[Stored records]
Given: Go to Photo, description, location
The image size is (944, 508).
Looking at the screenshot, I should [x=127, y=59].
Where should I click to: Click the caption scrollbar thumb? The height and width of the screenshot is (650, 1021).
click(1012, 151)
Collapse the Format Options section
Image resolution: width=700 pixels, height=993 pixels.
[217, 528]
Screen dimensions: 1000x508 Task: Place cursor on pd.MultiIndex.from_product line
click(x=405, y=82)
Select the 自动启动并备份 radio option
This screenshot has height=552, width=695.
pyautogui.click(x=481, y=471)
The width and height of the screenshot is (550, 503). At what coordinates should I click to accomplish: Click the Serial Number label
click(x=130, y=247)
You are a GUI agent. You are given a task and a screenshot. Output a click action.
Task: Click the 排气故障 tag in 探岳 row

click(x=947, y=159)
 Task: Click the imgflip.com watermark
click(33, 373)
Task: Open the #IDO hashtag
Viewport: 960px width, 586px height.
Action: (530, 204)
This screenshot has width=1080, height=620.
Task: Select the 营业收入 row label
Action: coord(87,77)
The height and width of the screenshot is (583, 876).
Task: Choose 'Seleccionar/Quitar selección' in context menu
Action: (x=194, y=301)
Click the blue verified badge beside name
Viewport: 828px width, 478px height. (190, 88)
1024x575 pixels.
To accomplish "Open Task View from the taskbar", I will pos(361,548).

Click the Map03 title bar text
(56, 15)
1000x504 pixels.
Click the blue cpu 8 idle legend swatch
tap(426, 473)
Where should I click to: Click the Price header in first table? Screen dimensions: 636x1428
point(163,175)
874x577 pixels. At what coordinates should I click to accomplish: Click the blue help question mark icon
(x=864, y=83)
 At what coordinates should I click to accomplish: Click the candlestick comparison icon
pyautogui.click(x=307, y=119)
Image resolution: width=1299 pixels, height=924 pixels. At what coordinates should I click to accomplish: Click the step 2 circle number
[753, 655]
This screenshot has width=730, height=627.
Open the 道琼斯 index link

> _Prompt_: Each line of the entries above that contains "Open" must be copied into the answer.

> _Written answer_:
Task: Open the #IDO hashtag
To accomplish "Open Task View from the taskbar", I will pos(361,548).
Open the 道琼斯 index link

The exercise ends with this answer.